Improving the conversion efficiency of n-TOPCon solar cell is still a hot topic. The selective poly-Si based passivating contacts (Poly-SEs) are ideal candidates for reducing the parasitic absorption and contact resistivity of n-type silicon solar cells and for providing better current collection. In this work, we used LPCVD and the POCl3 tube furnace diffusion methods to fabricate the selective poly-Si based passivating contacts, and studied the influences of key process parameters of the SiOx layer formation process (the oxidation duration (toxidation) and the constant pressure duration (tpressure)), and POCl3 tube diffusion process parameters (the POCl3-N2 carrier gas flow rate at the deposition, deposition temperature, drive-in temperature) on the n+-poly-Si profiles, recombination current density (J0), contact resistivity (ρc) of n-TOPCon solar cells.

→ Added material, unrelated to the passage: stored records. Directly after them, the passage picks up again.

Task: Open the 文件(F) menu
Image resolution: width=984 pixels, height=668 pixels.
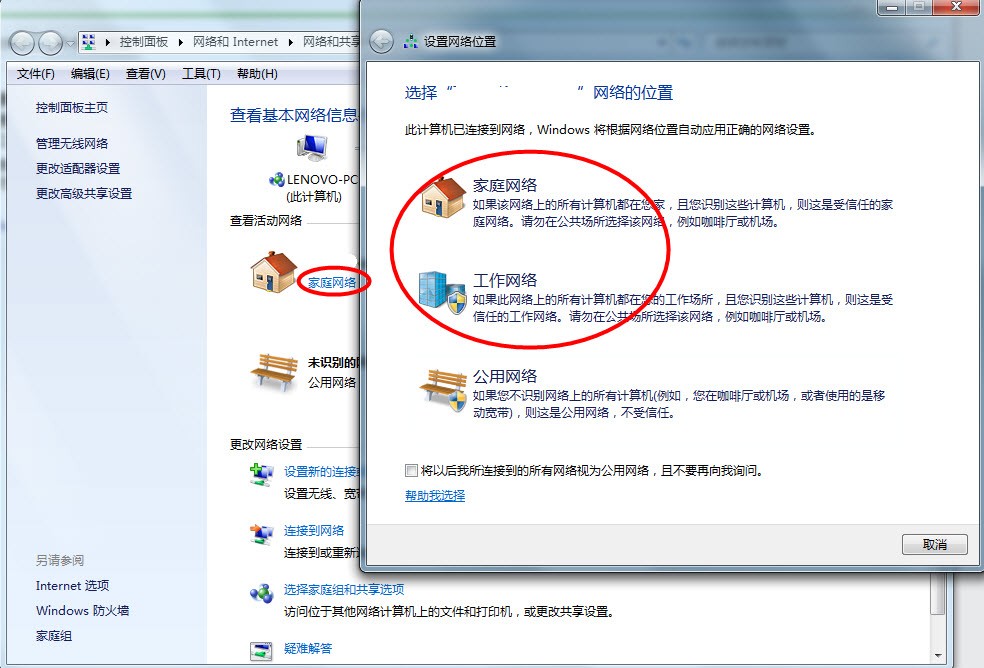Action: click(x=36, y=74)
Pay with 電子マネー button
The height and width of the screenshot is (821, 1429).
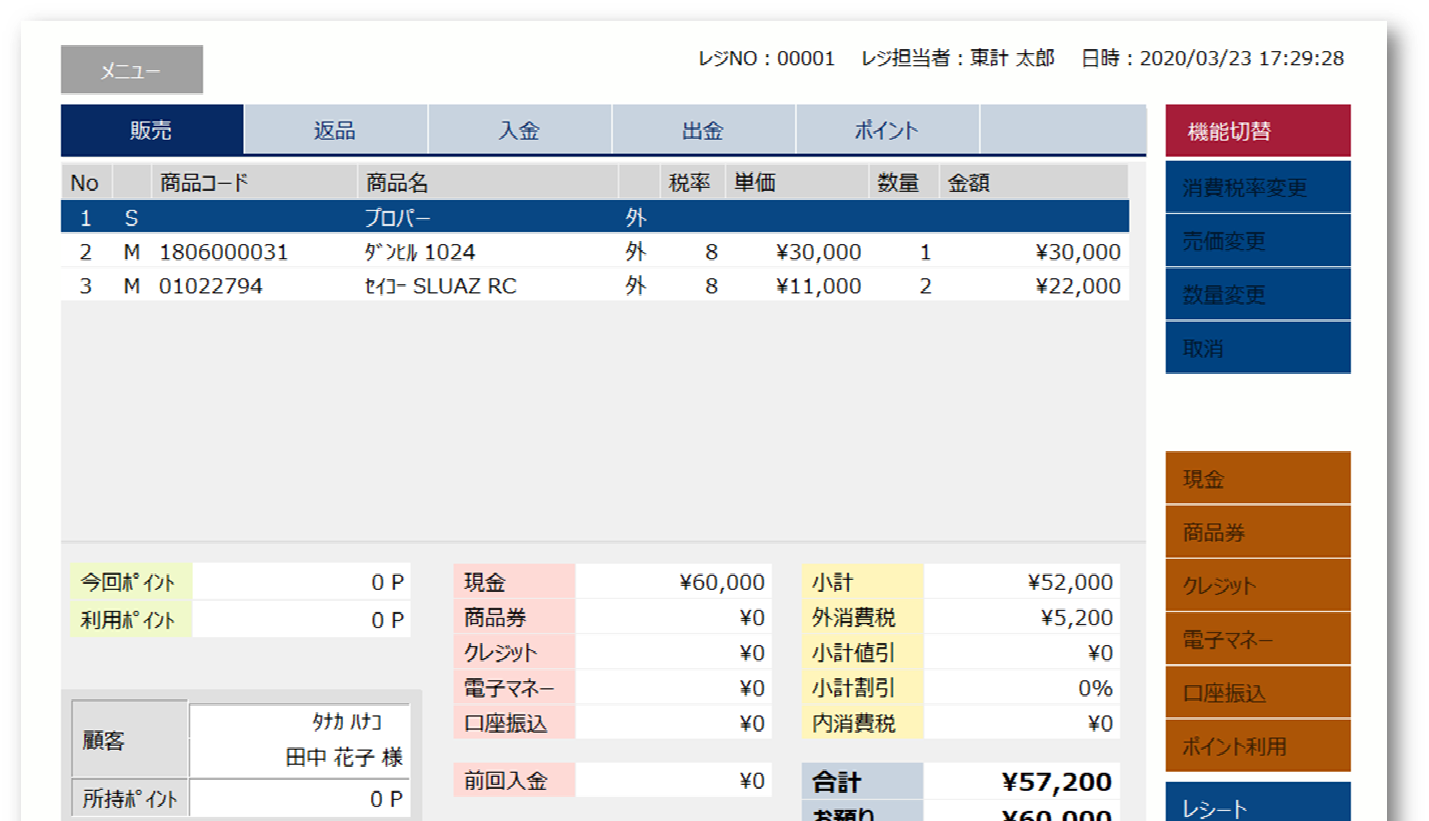[x=1257, y=639]
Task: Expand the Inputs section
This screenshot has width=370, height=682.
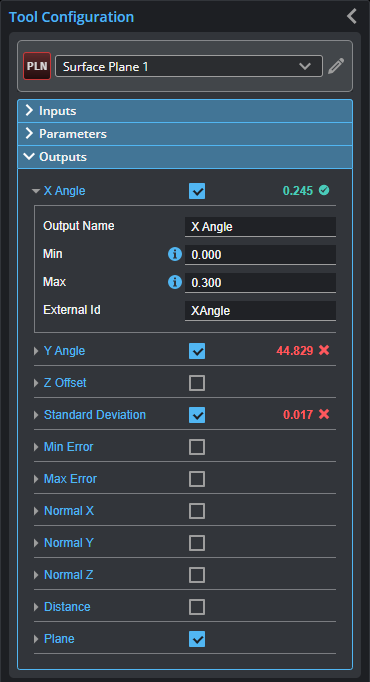Action: pyautogui.click(x=185, y=111)
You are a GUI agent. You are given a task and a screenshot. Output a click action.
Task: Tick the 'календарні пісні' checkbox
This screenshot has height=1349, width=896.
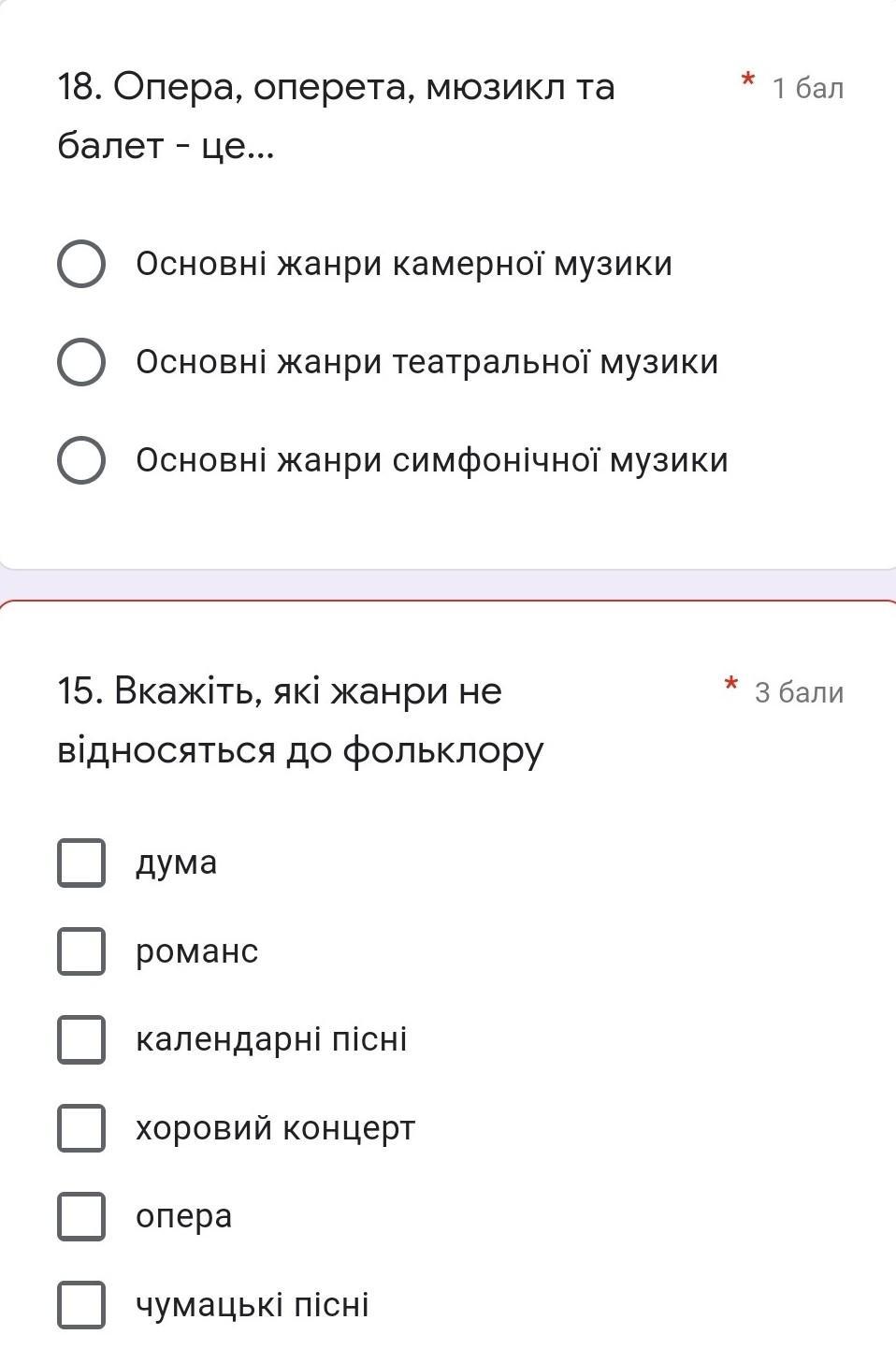coord(81,1039)
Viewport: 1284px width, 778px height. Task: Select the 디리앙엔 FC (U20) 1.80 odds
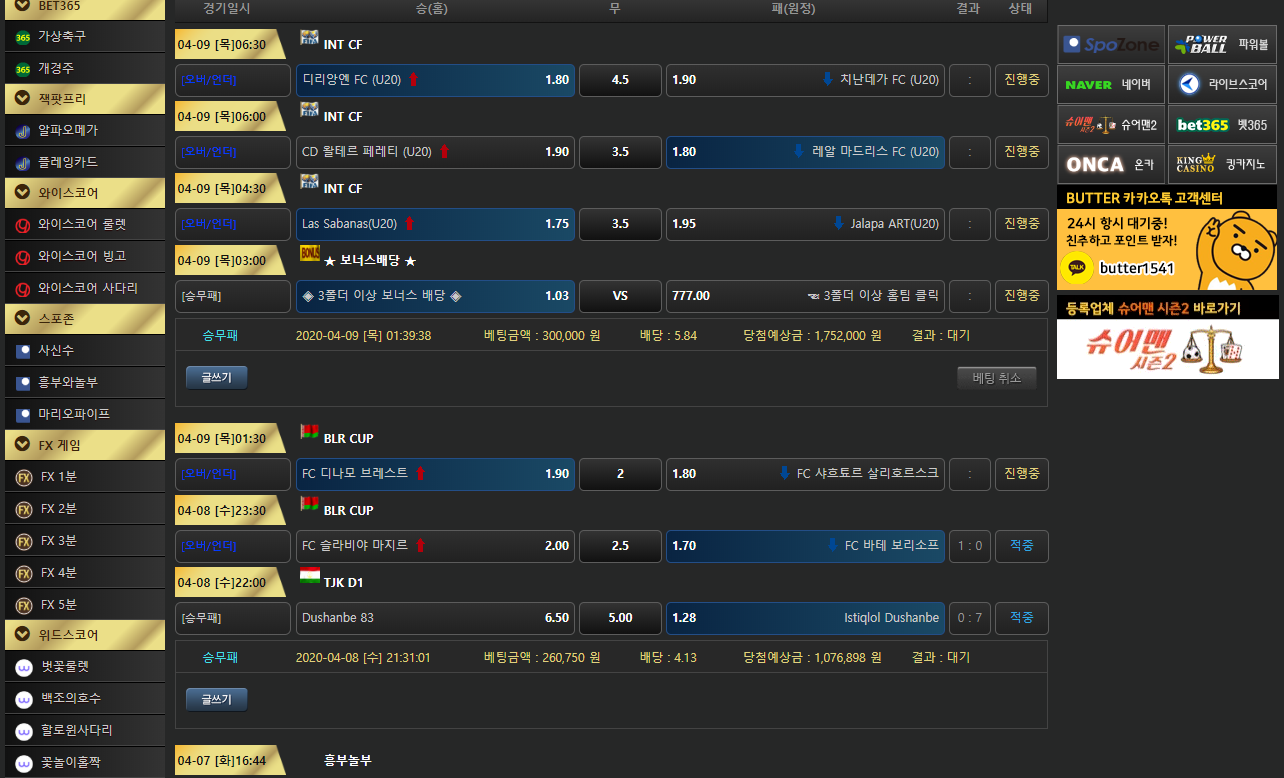435,80
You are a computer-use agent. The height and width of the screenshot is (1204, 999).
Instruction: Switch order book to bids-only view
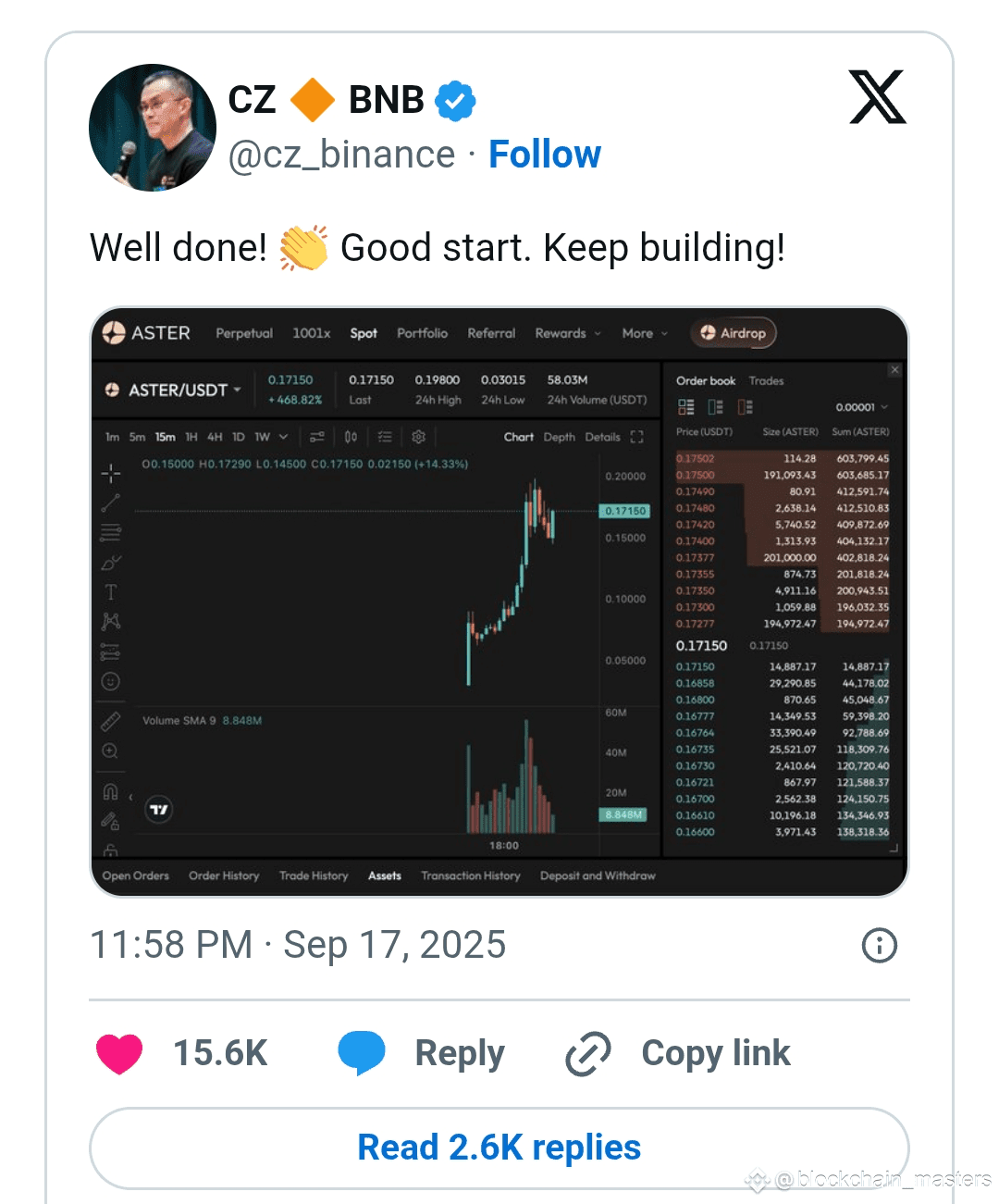tap(715, 407)
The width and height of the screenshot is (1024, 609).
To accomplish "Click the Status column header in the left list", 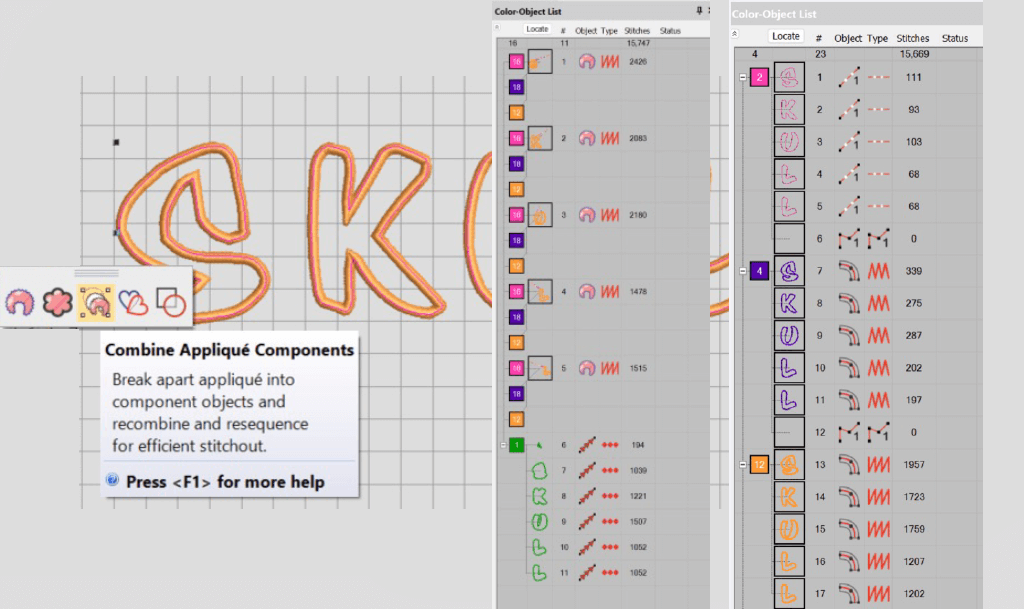I will [670, 31].
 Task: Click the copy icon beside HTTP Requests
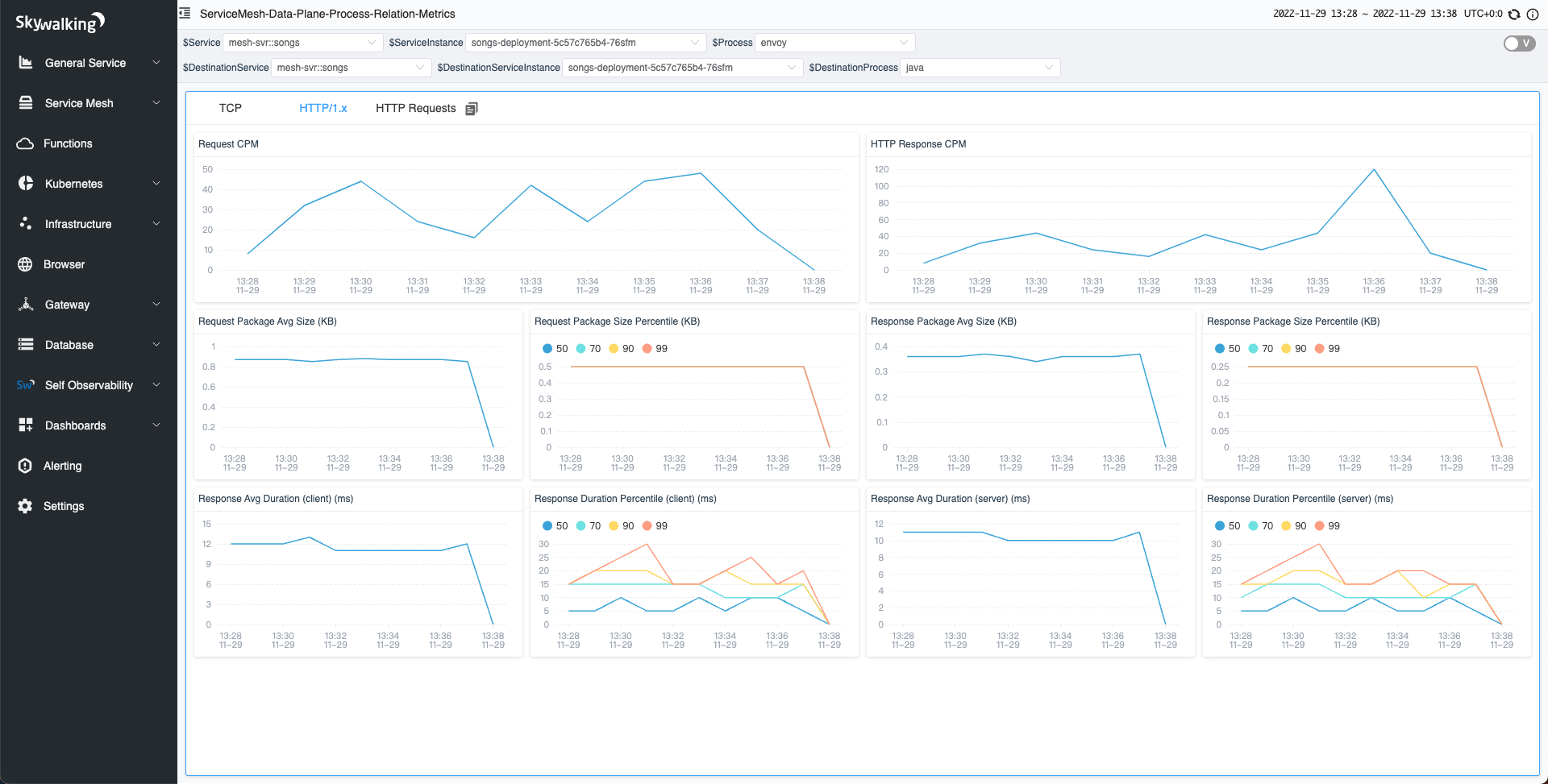472,108
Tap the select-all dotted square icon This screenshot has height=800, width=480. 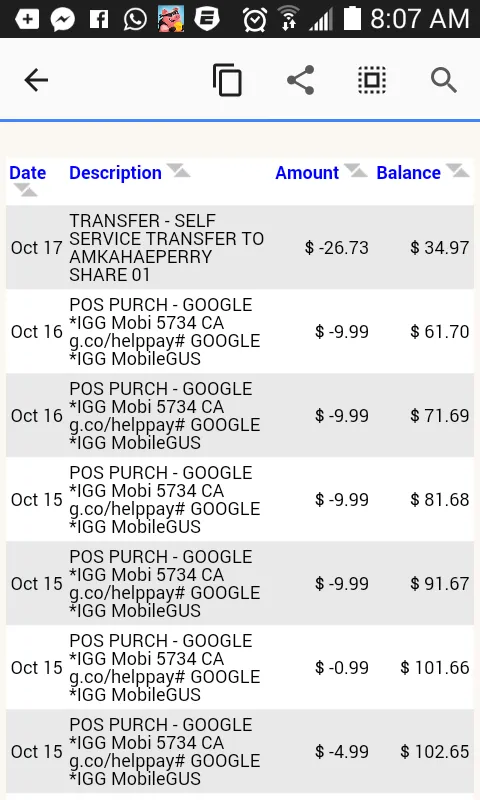click(372, 80)
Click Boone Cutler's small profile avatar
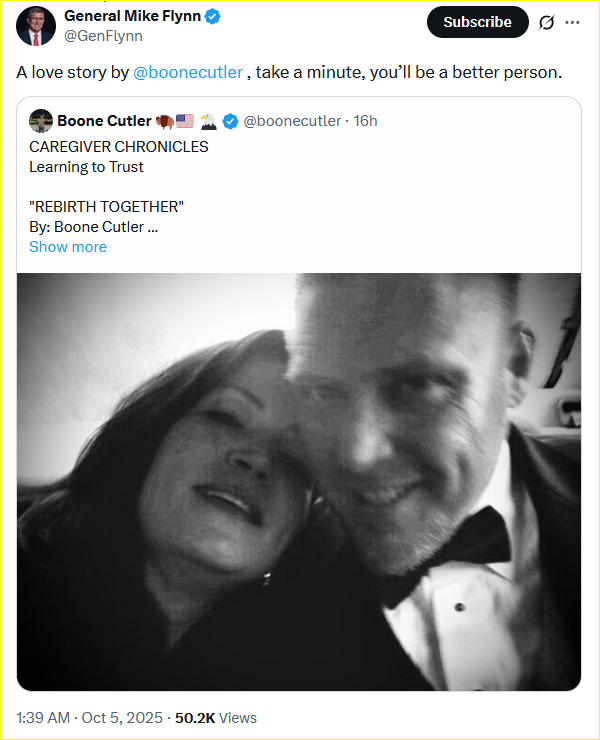The height and width of the screenshot is (740, 600). click(41, 121)

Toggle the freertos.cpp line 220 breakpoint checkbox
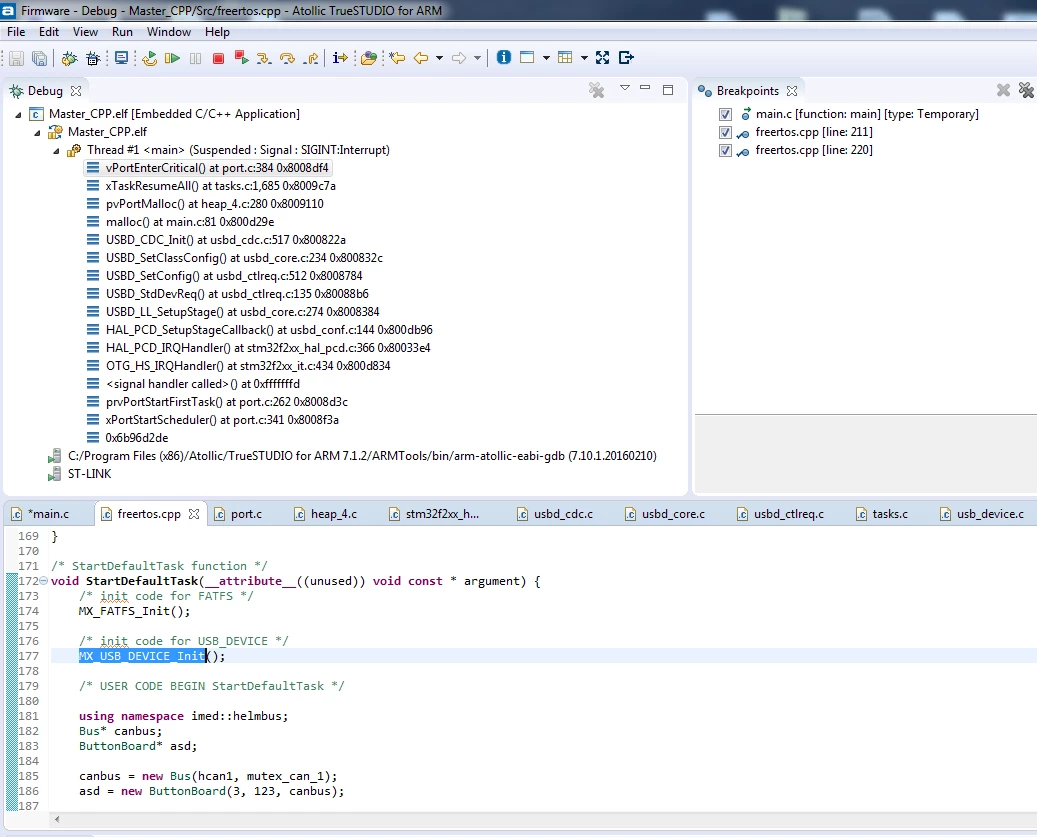[x=726, y=150]
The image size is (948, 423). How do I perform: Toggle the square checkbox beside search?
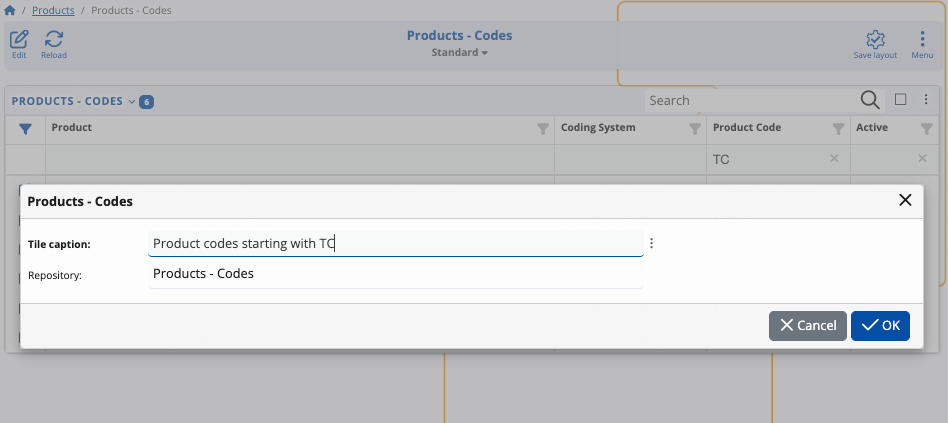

The results showed that the toxidation and tpressure had a significant impact on J0 and ρc which were mainly related to the distribution number of O and Si4+ content on the growth of the SiOx layer. And the influence of the drive-in temperature of phosphorus (P) diffusion process on J0 value is stronger than that of the deposition temperature, which was mainly related to the chemical passivation of SiOx layer induced by P-indiffusion into Si at high temperature. The reduction in the thickness of poly-Si from 110 nm to 30 nm led to an increase in the short-circuit current density (Jsc) per nanometer of ∼0.0093 mA/cm2 per nm. The Poly-SEs were fabricated by 3D printing mask technology and secondary LPCVD/phosphorus diffusion with J0, n+ ≈ 5 fA/cm2 (n+-poly-Si layer ≈ 50 nm) and J0, metal,n++ ≈ 73.8 fA/cm2 (n++-poly-Si layer ≈ 110 nm), and the efficiency was improved by 0.12% owing to the increase in Jsc value of 0.28 mA/cm2. After optimizing the passivation process, the industrial-grade TOPCon bifacial cells reached an efficiency (Eff), Voc, Jsc, and FF values as high as 25.4%, 721 mV, 42.2 mA/cm2, and 83.5%, respectively.